>>
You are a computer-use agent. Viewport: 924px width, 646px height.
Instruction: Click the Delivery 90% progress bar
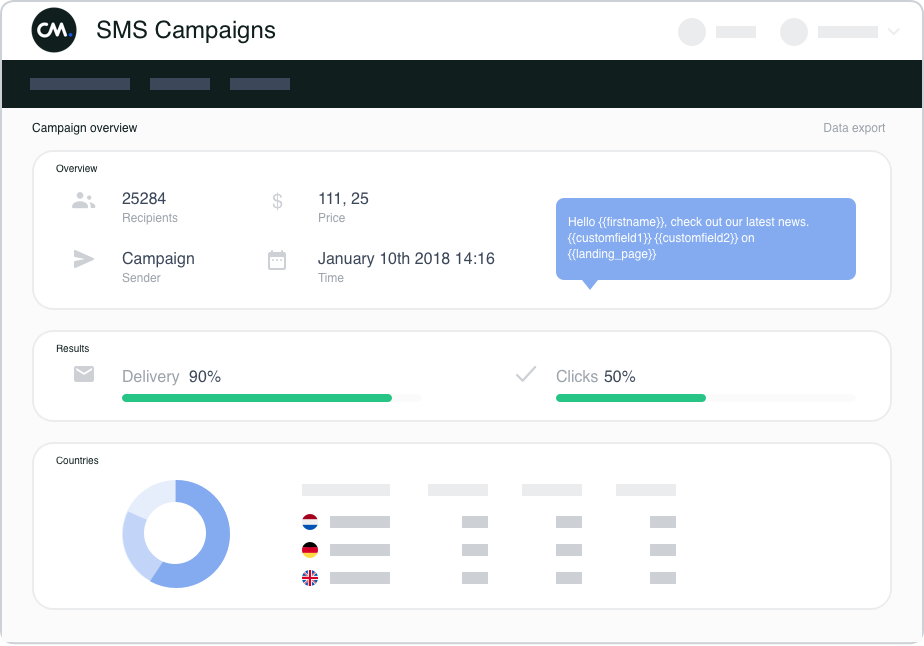pos(256,397)
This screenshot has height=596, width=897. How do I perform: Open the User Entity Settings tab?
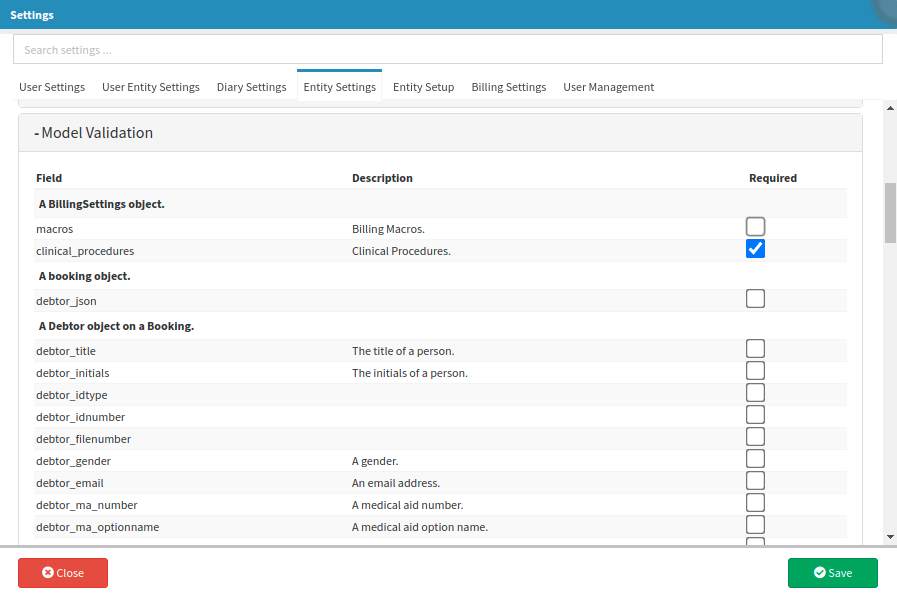point(151,87)
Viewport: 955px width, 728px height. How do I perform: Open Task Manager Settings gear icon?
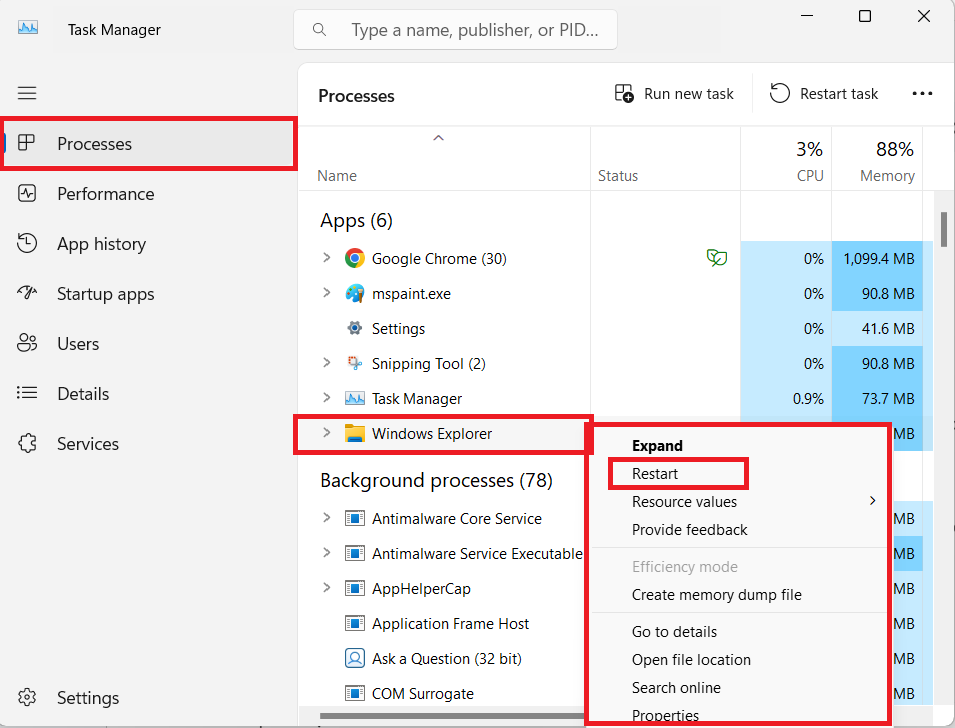pos(27,697)
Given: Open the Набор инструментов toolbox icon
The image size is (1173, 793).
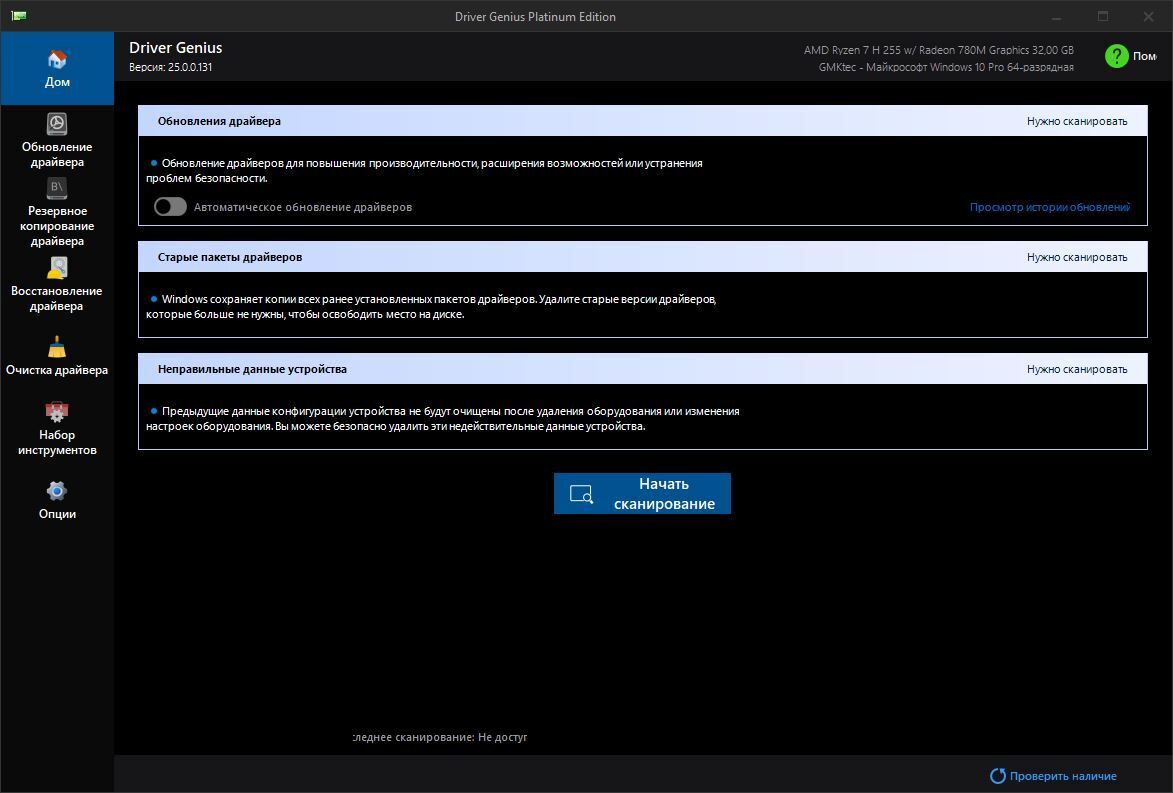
<<
» EXERCISE
The expected output is the full material above, unaltered, with pictures removed.

» WRITTEN SOLUTION
You are a computer-use agent. Viewport: 924px width, 646px height.
Instruction: Click the Delivery 90% progress bar
pos(256,397)
This screenshot has height=596, width=897. How do I perform: Open the User Entity Settings tab?
point(151,87)
Viewport: 955px width, 728px height. How do I perform: Open Task Manager Settings gear icon?
pos(27,697)
Given: Open the Набор инструментов toolbox icon
The image size is (1173, 793).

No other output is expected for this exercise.